Daniel Craig wears two different black cardigans in Casino Royale, but right now we’re just going to look at the second appearance of the second cardigan in the film. This is a black wool cardigan with four buttons on the front. It has a ribbed shawl collar that continues down the front into a sort of placket. The cuffs and hem are ribbed and elasticised. Under the cardigan, Craig wears white V-neck T-shirt and beige cotton trousers. Overall it’s a great casual outfit for a nice day when there’s a pleasant cool breeze. Craig takes this outfit up a notch in Quantum of Solace when he replaces the white t-shirt with a more refined white dress shirt.
The sexual emphasis of the Bond films was always placed more on the Bond girls than on Bond himself. That changed in Casino Royale when Daniel Craig was put into a pair of skimpy blue swimming trunks. Sean Connery’s Jantzen swimming trunks in Thunderball were definitely on the skimpy side, but that was typical for the 1960s. Most men in recent decades wear larger board shorts, but Daniel Craig’s swimming trunks fit tightly with a low rise and short inseam. They go to the extreme of men’s swimming trunks without being swim briefs. These swimming trunks are the “Grigioperla” model from La Perla. They are light blue in the front and navy in the back, have a navy stripe on each side, and have a navy waistband with a light blue drawstring.

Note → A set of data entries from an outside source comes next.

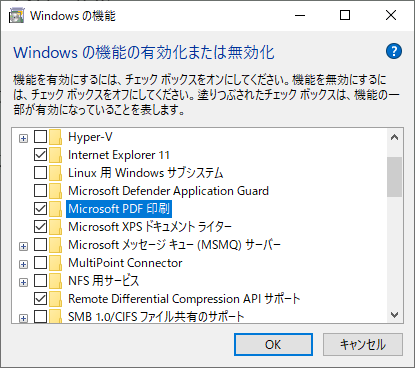Click the Windows Features title bar icon
The width and height of the screenshot is (415, 368).
point(16,16)
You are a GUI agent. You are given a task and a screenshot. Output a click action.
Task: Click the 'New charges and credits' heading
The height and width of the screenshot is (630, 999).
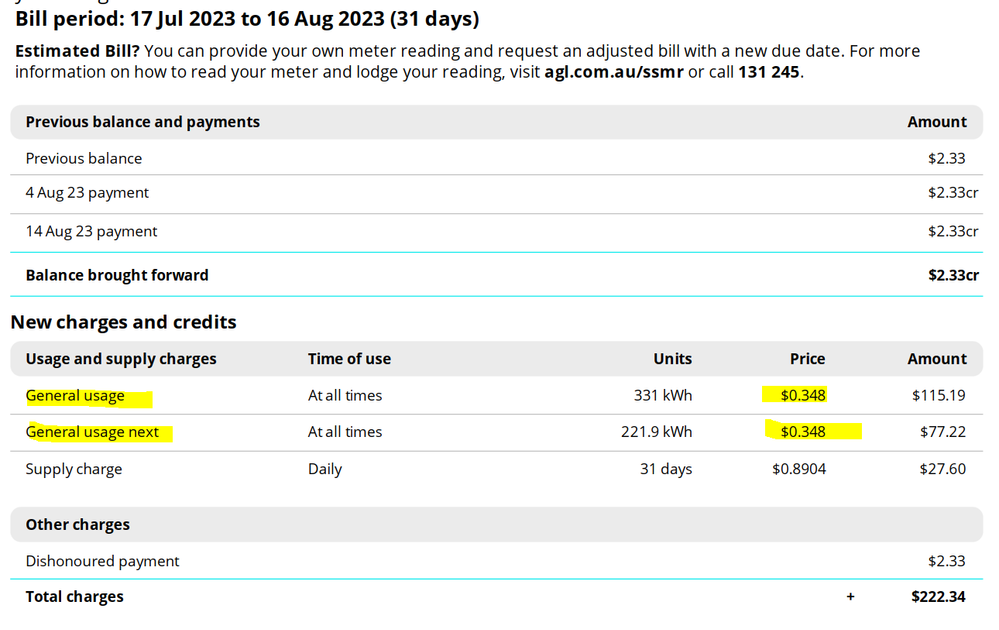[x=123, y=322]
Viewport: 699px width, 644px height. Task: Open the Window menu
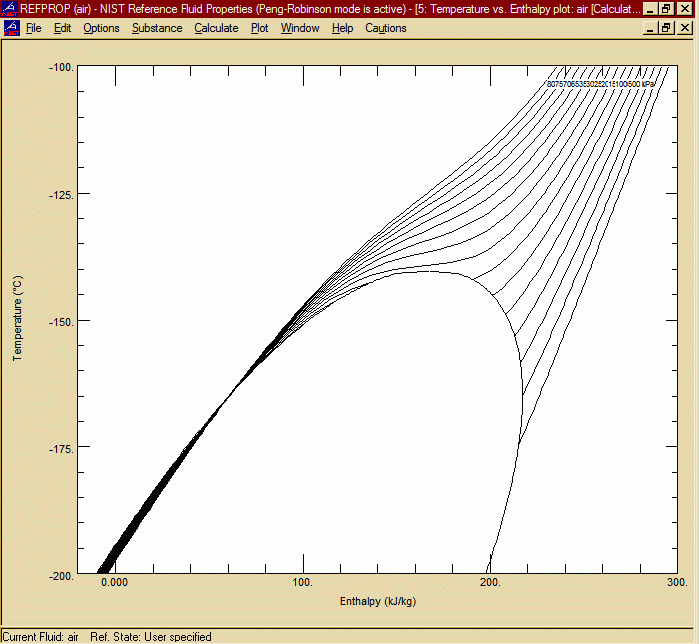[300, 28]
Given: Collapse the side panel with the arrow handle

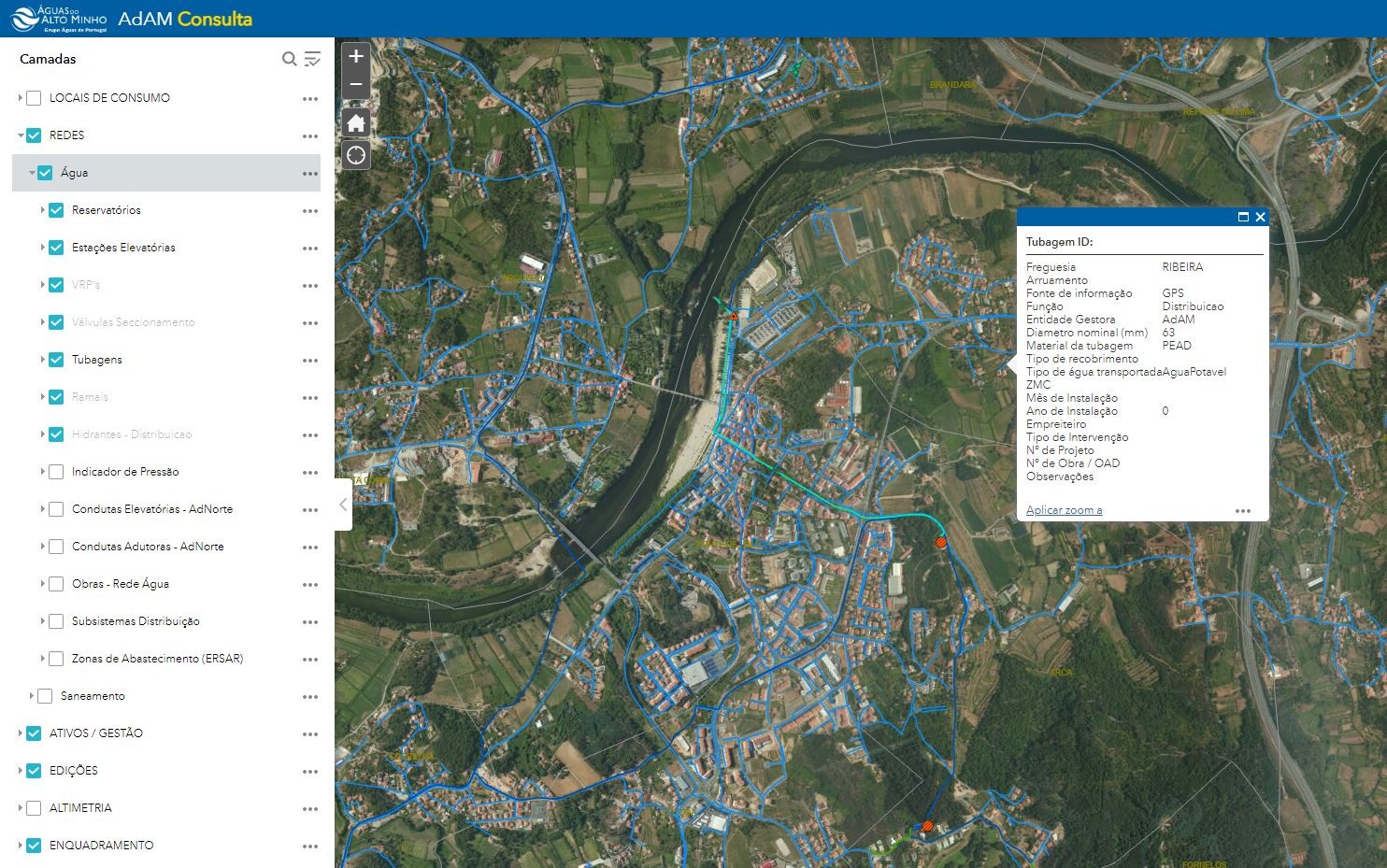Looking at the screenshot, I should pyautogui.click(x=343, y=505).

In Casino Royale‘s black & white opening sequence, one of Bond’s outfits is a navy linen suit. Navy is the best of the dark colours for linen suits, which are usually found in shades of beige. Bond’s suit has natural shoulders and a button two front, with the high button stance that was popular at the time. The high button stance doesn’t function well when closed, but Bond wears it open anyway. The jacket has swelled edges, 4-button cuffs, double vents and patch pockets. The patch pockets are a classic feature on warm-weather suits as they don’t require a lining to be placed inside. The trousers have a flat front and plain hems.

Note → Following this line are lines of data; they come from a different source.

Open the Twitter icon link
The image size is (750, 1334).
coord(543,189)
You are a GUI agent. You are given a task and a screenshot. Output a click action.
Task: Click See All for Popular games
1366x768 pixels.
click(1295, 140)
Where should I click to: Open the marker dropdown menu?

The blue and white end-on-end shirt is likely a linen and cotton blend. It has a tall, 2-button spread collar, placket and short sleeves. Though most suits should be worn with a tie, a casual linen suit is one of the few that can successfully be worn without one. Bond wears the suit with brown suede chukka boots and a dark brown leather belt. Though the scene is in black and white, colour photos can be found in the book Bond on Set: Filming Casino Royale by Greg WIlliams.

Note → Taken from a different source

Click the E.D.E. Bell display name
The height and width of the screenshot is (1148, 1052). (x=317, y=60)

In Casino Royale, Daniel Craig wears a Sunspel “Riviera” polo shirt. The fitted navy polo is made from knitted cotton mesh and has a self collar, two-button placket and a breast pocket. This is the first time Bond wears a polo shirt since Thunderball, and it’s a welcome return. Craig wears the polo with khaki, jean-style, five-pocket trousers with a wide, straight leg. The cloth is most likely cotton, in a weave that’s a cross between bedford cord and a basketweave, and they are worn with a dark brown belt. The shoes are tobacco suede chukka boots.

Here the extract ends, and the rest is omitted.